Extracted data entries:
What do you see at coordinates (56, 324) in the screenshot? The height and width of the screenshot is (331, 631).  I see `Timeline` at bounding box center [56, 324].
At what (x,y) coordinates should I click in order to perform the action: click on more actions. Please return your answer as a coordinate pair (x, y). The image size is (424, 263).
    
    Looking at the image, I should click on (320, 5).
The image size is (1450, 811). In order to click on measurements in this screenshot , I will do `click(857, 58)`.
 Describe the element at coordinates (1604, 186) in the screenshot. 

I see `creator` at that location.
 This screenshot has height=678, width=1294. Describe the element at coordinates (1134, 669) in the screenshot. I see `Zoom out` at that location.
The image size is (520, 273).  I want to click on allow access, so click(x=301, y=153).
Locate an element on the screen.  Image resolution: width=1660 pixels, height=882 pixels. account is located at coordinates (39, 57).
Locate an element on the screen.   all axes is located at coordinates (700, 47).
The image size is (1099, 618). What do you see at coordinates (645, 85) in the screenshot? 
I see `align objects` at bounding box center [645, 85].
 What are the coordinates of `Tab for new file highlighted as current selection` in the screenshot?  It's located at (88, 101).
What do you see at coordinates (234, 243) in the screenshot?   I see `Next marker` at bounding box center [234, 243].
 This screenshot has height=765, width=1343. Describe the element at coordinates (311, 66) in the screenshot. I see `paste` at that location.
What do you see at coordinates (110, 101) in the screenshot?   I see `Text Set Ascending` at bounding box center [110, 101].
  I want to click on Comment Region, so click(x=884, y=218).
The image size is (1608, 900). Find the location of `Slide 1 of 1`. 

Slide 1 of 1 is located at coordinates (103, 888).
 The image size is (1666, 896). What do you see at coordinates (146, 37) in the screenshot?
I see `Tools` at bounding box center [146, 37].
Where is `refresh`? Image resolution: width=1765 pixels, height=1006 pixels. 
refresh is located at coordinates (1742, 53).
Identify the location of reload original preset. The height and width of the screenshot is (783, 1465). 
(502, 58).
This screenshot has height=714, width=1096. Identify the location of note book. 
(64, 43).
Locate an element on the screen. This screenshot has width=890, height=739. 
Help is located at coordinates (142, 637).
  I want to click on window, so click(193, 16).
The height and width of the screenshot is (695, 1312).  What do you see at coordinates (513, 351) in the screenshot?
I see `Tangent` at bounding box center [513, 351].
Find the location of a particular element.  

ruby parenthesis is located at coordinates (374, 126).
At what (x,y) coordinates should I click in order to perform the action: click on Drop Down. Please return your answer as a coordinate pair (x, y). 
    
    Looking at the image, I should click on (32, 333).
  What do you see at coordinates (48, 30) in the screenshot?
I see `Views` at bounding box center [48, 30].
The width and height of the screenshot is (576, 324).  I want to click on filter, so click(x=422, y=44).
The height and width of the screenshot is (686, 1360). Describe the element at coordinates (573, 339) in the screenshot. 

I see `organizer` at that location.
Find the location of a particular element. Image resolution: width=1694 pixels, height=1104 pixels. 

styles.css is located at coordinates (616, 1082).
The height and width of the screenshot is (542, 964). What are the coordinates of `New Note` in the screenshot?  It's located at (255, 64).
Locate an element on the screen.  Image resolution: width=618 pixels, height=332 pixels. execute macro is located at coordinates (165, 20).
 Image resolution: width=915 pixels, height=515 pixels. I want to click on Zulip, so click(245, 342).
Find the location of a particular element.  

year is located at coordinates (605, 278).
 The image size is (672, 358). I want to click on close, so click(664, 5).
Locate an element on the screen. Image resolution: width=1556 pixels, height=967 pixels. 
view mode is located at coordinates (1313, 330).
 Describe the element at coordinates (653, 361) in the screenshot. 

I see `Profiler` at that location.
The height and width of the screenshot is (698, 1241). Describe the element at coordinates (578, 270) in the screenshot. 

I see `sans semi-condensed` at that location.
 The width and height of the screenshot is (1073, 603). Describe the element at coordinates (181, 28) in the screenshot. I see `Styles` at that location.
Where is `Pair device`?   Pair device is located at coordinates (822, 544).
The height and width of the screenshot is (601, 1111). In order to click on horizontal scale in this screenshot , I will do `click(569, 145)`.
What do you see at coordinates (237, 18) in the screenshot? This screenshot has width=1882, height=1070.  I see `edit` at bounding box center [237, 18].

PROBLEM DETAILS: Return, verbatim, the part of the material that opens with the line containing "What do you see at coordinates (234, 243)" and closes with the line containing "This screenshot has height=765, width=1343.", including both of those lines.

PROBLEM SOLUTION:
What do you see at coordinates (234, 243) in the screenshot?   I see `Next marker` at bounding box center [234, 243].
 This screenshot has height=765, width=1343. Describe the element at coordinates (311, 66) in the screenshot. I see `paste` at that location.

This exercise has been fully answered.